● REQUEST: Copy the listing from the line that contains "What do you see at coordinates (748, 140)" through the line that contains "The width and height of the screenshot is (720, 450).", substituting "dimensions" for "height and width" and leaving all else unchanged.

● EXCERPTED DATA:
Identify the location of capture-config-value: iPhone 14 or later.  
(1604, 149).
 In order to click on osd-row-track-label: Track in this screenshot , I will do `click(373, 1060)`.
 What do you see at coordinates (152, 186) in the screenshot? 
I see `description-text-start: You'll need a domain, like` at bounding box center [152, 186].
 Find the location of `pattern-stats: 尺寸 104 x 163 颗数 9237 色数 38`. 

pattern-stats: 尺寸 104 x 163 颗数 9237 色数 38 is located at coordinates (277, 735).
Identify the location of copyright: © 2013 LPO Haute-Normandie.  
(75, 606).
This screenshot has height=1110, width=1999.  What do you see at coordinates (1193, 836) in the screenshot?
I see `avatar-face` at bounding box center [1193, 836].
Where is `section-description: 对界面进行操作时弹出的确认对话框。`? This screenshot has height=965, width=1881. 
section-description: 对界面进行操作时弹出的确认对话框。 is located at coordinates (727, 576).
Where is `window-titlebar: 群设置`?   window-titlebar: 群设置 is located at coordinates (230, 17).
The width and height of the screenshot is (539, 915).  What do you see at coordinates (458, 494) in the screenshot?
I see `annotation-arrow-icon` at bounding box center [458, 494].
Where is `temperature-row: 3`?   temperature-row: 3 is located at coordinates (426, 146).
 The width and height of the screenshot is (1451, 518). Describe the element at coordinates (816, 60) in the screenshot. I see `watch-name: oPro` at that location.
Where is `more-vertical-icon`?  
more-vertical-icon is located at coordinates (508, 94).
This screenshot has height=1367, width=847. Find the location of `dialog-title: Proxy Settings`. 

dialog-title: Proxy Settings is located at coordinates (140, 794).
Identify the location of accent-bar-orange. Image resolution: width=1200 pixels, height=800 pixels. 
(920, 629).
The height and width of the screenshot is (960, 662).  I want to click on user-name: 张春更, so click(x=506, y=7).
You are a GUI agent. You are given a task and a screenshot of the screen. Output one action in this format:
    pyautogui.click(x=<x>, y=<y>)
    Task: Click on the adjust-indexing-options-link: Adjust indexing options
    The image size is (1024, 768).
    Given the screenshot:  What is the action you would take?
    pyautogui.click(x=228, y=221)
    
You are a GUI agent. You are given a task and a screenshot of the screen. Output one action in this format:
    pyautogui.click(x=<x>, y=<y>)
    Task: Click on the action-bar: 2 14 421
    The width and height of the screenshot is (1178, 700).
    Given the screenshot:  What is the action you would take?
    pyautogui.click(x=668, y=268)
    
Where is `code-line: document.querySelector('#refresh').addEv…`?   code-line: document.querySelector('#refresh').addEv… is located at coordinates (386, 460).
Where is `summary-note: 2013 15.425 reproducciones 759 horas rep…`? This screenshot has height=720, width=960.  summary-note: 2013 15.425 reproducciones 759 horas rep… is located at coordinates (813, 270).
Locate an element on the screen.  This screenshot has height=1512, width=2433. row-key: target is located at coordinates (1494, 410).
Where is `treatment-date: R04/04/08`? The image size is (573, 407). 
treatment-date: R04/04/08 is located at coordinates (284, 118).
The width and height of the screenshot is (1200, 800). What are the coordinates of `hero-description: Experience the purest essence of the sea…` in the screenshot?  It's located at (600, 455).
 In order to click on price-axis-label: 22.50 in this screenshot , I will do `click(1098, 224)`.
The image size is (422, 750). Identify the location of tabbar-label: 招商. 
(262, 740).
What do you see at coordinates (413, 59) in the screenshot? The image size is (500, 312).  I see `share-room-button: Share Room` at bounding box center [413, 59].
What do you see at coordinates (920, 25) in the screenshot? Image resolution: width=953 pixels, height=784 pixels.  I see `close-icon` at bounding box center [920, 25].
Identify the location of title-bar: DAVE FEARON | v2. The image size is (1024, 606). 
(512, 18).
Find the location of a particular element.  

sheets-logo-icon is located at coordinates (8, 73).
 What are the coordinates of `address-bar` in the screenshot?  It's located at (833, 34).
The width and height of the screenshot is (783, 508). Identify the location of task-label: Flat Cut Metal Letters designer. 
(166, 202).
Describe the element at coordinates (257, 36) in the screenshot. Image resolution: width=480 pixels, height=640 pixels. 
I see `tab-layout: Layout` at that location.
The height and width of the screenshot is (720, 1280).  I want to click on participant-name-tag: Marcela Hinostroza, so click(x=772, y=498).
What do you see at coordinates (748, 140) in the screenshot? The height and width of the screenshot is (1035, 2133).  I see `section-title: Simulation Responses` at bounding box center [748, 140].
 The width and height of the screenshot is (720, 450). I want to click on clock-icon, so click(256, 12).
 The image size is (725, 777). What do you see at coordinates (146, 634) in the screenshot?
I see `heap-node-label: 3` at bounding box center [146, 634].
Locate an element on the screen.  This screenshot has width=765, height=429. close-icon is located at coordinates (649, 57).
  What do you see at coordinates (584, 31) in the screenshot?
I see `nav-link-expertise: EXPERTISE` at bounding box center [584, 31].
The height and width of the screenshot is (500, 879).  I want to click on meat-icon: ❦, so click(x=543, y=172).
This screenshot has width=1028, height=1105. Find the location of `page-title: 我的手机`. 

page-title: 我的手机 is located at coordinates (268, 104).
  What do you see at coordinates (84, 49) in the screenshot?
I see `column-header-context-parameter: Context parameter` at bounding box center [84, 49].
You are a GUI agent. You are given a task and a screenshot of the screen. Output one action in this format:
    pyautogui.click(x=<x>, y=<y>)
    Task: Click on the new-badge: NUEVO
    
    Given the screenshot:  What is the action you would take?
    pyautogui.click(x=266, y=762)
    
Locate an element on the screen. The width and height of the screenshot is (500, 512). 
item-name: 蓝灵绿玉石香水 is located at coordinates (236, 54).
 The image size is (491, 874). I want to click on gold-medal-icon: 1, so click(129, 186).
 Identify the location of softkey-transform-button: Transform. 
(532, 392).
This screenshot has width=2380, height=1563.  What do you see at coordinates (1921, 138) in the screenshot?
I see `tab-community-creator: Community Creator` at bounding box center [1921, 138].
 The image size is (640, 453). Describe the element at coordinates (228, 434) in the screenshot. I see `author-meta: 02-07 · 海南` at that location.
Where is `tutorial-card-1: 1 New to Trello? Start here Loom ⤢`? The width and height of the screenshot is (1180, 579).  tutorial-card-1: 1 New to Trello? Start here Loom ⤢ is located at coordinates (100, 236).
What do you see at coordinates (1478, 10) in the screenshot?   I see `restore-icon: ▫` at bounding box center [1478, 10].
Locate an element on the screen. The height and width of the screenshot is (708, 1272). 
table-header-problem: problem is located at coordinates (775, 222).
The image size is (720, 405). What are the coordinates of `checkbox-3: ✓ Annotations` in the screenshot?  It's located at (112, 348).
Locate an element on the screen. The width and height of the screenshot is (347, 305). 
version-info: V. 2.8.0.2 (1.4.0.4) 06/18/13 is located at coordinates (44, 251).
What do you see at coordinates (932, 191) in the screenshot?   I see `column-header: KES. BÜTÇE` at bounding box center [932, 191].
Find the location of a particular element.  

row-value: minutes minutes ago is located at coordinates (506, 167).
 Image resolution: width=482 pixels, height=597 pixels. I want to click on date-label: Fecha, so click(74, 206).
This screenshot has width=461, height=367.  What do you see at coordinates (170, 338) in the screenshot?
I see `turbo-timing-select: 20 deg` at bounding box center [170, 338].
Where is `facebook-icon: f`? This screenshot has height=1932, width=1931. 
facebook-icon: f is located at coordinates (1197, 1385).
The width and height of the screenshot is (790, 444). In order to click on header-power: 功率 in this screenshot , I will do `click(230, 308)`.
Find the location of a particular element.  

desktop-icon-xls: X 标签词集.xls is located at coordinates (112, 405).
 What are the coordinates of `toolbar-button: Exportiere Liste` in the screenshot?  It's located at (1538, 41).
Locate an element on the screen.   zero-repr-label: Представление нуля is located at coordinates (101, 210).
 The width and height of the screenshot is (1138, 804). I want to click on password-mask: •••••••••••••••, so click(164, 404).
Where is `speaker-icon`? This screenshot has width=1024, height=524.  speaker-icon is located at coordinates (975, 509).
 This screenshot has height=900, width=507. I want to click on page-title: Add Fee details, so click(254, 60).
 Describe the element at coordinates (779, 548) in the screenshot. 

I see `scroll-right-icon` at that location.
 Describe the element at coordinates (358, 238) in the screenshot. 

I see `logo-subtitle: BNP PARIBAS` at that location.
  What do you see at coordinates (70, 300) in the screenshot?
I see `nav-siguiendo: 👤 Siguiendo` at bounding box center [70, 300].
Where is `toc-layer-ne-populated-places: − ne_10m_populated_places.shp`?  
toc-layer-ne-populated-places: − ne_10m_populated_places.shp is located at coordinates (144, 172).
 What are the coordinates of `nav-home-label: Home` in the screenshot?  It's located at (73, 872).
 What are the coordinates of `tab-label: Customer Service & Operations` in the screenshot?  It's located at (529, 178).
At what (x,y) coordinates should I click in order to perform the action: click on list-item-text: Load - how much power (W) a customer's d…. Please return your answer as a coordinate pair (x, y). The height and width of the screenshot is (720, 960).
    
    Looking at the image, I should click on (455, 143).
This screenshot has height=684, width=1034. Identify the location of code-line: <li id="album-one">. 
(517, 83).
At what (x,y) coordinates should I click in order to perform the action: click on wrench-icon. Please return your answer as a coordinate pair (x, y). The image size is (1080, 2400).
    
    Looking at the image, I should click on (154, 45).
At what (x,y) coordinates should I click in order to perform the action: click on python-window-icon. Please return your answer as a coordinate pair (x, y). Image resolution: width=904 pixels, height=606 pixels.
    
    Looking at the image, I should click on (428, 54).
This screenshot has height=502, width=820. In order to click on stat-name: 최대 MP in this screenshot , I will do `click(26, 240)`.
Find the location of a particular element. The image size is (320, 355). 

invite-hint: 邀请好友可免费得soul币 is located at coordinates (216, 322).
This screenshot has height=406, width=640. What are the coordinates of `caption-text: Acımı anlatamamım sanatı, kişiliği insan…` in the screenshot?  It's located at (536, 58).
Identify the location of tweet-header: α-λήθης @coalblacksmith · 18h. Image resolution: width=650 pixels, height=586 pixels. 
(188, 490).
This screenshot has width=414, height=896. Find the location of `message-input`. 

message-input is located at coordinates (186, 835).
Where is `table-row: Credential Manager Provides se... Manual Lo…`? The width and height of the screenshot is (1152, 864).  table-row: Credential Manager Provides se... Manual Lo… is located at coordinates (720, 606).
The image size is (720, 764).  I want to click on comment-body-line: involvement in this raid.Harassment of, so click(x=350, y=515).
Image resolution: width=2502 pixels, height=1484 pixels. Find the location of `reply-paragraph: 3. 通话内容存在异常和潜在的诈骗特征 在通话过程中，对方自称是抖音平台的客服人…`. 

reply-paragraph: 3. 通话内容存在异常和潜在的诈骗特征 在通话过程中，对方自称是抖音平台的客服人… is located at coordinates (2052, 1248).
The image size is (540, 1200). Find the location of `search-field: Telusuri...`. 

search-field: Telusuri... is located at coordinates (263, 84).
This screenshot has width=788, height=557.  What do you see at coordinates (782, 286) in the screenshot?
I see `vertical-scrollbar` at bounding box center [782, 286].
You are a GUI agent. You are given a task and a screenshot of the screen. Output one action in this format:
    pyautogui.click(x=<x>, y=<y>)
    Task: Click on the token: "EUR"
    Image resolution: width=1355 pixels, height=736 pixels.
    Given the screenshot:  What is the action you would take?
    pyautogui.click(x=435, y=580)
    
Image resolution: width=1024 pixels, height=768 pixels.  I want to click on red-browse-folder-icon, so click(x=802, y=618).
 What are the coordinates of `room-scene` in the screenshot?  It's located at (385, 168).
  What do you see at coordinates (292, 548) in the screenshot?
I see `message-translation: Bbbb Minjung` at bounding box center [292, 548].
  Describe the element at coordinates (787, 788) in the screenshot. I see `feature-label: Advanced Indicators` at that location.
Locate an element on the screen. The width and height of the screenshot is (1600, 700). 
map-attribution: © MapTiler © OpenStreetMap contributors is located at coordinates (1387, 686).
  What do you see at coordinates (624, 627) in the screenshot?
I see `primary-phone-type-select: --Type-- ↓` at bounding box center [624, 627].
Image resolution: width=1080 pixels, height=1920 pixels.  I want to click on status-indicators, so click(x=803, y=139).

● WRITTEN RESPONSE:
What do you see at coordinates (748, 140) in the screenshot? The dimensions of the screenshot is (1035, 2133).  I see `section-title: Simulation Responses` at bounding box center [748, 140].
 The width and height of the screenshot is (720, 450). I want to click on clock-icon, so click(256, 12).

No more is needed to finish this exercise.